Record set ->
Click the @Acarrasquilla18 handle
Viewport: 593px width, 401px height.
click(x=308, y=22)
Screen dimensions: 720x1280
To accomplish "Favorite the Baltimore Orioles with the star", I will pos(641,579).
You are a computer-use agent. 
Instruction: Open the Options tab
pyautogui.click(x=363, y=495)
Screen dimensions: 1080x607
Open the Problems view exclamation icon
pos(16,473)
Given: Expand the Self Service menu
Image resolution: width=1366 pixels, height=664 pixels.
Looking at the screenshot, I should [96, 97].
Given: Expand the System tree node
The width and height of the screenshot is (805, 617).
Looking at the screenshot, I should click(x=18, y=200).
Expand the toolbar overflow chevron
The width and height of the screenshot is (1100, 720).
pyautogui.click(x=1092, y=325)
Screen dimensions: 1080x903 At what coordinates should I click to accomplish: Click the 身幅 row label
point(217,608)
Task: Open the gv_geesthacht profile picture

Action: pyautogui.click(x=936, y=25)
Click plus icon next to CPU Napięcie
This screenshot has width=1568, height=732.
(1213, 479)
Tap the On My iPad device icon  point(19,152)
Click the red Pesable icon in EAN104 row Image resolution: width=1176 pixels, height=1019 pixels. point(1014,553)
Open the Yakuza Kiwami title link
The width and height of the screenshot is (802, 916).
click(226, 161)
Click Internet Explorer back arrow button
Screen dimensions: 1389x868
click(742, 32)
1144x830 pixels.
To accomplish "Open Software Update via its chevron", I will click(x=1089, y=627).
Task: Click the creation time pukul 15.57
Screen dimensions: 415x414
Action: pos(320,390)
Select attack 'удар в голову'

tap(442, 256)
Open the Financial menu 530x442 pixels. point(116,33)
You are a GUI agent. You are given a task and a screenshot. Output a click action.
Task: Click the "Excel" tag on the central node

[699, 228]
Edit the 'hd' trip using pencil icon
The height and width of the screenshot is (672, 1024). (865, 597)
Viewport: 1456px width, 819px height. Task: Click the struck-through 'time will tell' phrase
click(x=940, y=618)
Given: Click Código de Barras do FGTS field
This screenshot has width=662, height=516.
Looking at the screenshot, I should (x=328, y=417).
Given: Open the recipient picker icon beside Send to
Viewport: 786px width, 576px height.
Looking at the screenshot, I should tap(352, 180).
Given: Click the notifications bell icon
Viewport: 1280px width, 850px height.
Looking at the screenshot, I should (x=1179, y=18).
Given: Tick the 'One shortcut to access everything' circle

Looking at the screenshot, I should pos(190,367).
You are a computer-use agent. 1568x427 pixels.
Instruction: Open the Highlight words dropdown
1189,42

Work instructions -> Each line above must be output exactly as it stands.

Task answer ->
Click the @Acarrasquilla18 handle
Viewport: 593px width, 401px height.
click(x=308, y=22)
Screen dimensions: 720x1280
To accomplish "Favorite the Baltimore Orioles with the star", I will pos(641,579).
You are a computer-use agent. 
Instruction: Open the Options tab
pyautogui.click(x=363, y=495)
Screen dimensions: 1080x607
Open the Problems view exclamation icon
pos(16,473)
Given: Expand the Self Service menu
Image resolution: width=1366 pixels, height=664 pixels.
Looking at the screenshot, I should [96, 97].
Given: Expand the System tree node
The width and height of the screenshot is (805, 617).
Looking at the screenshot, I should click(x=18, y=200).
Expand the toolbar overflow chevron
The width and height of the screenshot is (1100, 720).
pyautogui.click(x=1092, y=325)
Screen dimensions: 1080x903 At what coordinates should I click to accomplish: Click the 身幅 row label
point(217,608)
Task: Open the gv_geesthacht profile picture

Action: pyautogui.click(x=936, y=25)
Click plus icon next to CPU Napięcie
This screenshot has width=1568, height=732.
(1213, 479)
Tap the On My iPad device icon  point(19,152)
Click the red Pesable icon in EAN104 row Image resolution: width=1176 pixels, height=1019 pixels. point(1014,553)
Open the Yakuza Kiwami title link
The width and height of the screenshot is (802, 916).
click(226, 161)
Click Internet Explorer back arrow button
Screen dimensions: 1389x868
click(742, 32)
1144x830 pixels.
To accomplish "Open Software Update via its chevron", I will click(x=1089, y=627).
Task: Click the creation time pukul 15.57
Screen dimensions: 415x414
Action: pos(320,390)
Select attack 'удар в голову'

tap(442, 256)
Open the Financial menu 530x442 pixels. point(116,33)
You are a GUI agent. You are given a task and a screenshot. Output a click action.
Task: Click the "Excel" tag on the central node

[699, 228]
Edit the 'hd' trip using pencil icon
The height and width of the screenshot is (672, 1024). (865, 597)
Viewport: 1456px width, 819px height. Task: Click the struck-through 'time will tell' phrase
click(x=940, y=618)
Given: Click Código de Barras do FGTS field
This screenshot has width=662, height=516.
Looking at the screenshot, I should (x=328, y=417).
Given: Open the recipient picker icon beside Send to
Viewport: 786px width, 576px height.
Looking at the screenshot, I should tap(352, 180).
Given: Click the notifications bell icon
Viewport: 1280px width, 850px height.
Looking at the screenshot, I should (x=1179, y=18).
Given: Tick the 'One shortcut to access everything' circle

Looking at the screenshot, I should pos(190,367).
You are a computer-use agent. 1568x427 pixels.
Instruction: Open the Highlight words dropdown
1189,42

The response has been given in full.